Si l’on parle de communication dans la nature, on peut en identifier deux types : l’intentionnelle et l’accidentelle. Dans le cas de la première, quand l’animal essaie de communiquer, plusieurs espèces s’adaptent aux paysages sonores urbains en modifiant le moment de leurs appels, en ajoutant des répétitions, en modulant les tonalités et en augmentant le volume pour passer par-dessus la rumeur ambiante. Vous pouvez entendre la différence dans les piaillements affamés des oisillons, les jacassements d’alarme des écureuils, les stridulations d’écholocation des chauves-souris et les appels à l’accouplement des oiseaux. Ce qu’on n’entend pas, ce sont les signaux accidentels : le vrombissement d’un scarabée sur une feuille, le saut d’un poisson ou les glapissements des geais bleus qui tournent autour d’une cache sans surveillance. Sans ces indices sonores, les adaptations physiques et comportementales précises qui sont essentielles à la survie sont rendues inutiles. La survie elle-même devient plus difficile.

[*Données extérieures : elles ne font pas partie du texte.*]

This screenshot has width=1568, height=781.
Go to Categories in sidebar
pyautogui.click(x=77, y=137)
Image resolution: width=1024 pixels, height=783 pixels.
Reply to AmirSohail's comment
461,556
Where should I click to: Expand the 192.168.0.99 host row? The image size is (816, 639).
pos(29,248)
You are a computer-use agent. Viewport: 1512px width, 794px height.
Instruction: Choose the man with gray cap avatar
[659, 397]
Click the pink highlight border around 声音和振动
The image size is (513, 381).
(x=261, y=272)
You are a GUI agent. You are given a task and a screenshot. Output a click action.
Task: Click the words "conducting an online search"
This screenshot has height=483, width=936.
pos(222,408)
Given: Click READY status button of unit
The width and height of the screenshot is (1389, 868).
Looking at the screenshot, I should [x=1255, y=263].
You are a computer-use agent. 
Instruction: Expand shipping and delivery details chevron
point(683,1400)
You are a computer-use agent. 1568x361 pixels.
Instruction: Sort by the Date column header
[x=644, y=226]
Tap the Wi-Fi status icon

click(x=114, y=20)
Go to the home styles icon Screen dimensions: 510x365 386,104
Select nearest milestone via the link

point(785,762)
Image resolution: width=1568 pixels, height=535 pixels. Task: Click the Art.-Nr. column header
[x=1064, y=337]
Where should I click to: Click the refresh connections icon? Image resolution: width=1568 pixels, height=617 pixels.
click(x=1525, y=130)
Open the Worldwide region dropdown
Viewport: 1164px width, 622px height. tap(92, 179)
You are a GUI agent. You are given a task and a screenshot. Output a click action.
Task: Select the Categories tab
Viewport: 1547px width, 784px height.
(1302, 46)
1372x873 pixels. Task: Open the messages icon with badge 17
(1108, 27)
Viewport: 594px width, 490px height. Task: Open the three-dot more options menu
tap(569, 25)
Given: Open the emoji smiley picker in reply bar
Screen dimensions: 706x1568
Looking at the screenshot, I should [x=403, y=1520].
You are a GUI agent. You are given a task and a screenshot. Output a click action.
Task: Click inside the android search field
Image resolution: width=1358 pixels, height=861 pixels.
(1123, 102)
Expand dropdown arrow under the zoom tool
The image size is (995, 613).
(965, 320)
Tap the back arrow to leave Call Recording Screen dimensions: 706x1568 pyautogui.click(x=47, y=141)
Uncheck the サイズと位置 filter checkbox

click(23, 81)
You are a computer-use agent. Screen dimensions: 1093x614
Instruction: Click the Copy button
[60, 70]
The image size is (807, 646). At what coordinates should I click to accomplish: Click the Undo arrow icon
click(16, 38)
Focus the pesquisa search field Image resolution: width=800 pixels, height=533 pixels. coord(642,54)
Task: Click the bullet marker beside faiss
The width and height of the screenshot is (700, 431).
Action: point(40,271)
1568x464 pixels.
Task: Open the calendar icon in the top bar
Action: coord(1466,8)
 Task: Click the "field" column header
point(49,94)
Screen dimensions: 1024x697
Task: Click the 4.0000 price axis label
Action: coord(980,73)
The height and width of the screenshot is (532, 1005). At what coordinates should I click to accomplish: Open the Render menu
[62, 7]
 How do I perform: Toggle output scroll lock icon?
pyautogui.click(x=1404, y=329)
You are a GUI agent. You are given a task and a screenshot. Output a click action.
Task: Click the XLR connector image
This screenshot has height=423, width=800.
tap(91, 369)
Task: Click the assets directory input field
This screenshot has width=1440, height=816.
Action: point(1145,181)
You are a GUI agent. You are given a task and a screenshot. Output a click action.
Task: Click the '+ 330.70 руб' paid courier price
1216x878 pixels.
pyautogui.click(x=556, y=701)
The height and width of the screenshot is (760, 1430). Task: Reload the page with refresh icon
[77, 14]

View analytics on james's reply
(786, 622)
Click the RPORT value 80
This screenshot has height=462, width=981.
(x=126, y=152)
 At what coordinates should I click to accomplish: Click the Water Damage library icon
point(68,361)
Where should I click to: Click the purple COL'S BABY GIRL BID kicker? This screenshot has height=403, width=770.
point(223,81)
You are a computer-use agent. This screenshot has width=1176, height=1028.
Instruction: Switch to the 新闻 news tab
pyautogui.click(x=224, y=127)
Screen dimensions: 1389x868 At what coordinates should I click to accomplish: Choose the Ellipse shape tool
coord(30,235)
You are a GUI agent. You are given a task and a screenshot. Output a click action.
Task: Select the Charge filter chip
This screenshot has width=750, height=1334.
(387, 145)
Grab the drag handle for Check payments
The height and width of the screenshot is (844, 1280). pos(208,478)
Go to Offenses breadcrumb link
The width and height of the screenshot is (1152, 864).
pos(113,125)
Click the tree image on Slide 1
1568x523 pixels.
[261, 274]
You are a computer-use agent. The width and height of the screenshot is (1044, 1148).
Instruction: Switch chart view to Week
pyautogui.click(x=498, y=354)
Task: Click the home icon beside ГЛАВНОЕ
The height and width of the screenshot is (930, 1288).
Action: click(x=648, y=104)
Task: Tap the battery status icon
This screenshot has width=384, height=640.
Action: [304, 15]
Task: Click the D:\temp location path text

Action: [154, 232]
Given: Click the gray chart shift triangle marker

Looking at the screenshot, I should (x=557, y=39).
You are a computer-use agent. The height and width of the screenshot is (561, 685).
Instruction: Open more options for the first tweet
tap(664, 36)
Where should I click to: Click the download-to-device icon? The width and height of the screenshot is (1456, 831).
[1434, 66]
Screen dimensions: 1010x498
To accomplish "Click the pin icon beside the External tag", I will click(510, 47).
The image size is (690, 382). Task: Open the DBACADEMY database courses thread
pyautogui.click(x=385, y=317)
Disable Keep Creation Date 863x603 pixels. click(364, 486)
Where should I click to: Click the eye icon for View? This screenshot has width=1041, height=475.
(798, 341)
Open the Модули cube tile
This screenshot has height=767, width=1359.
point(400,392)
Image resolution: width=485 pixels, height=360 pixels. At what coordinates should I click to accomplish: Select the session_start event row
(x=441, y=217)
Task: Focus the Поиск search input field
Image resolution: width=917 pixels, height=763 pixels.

Pour de nombreux urbains canadiens, les bruits de la ville sont une constante, au point qu’ils constituent une forme de confort, même quand ils nous rendent malades. Pour la faune urbaine aussi, le paysage sonore s’accompagne de défis susceptibles de menacer la vie. Pour ceux qui peuvent s’y adapter, les récompenses peuvent être considérables. Mais pour ceux dont les fonctions quotidiennes essentielles sont entravées, voire anéanties par la cacophonie urbaine, la vie dans la ville est difficile et devient de plus en plus dure.